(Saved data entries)
◆ ◆ ◆ ◆ ◆ ◆ ◆
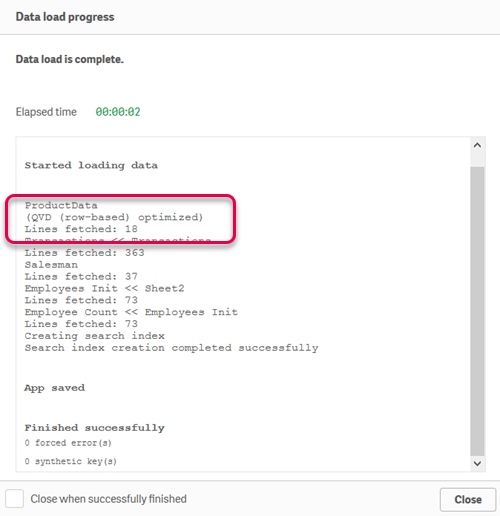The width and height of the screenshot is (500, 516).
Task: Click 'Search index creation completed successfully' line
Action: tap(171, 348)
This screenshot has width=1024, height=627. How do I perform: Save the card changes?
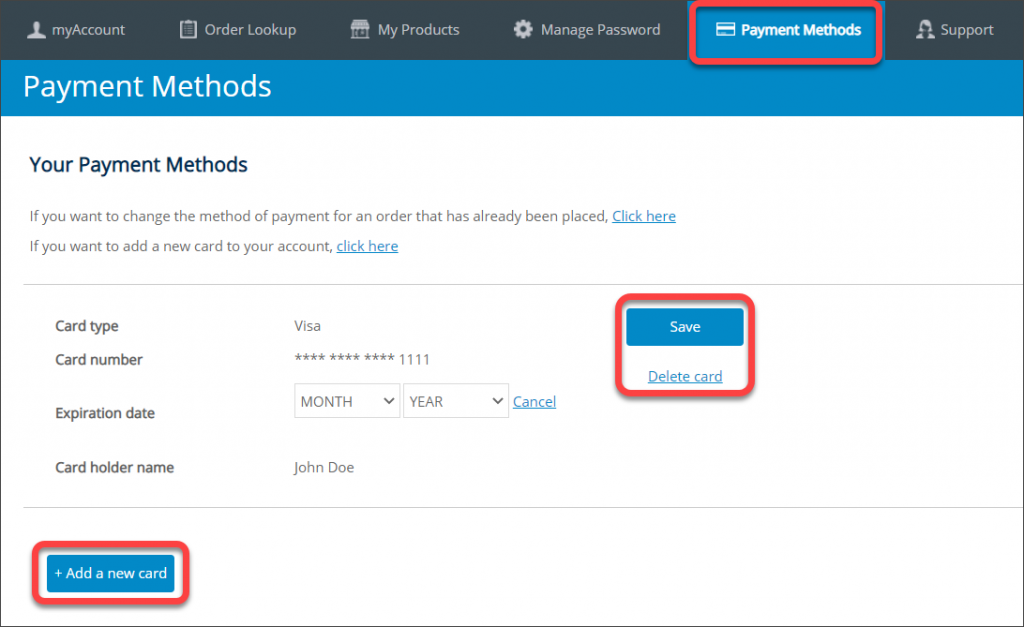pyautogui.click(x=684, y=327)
◆ ◆ ◆ ◆ ◆ ◆ ◆
▸ **INSTRUCTIONS FOR THE TASK**
Skip every picture. Repeat word for word the lines from the line holding "This screenshot has" through the end of the entries above.

▸ **TASK SOLUTION**
This screenshot has width=1024, height=627. How do I perform: Save the card changes?
pyautogui.click(x=684, y=327)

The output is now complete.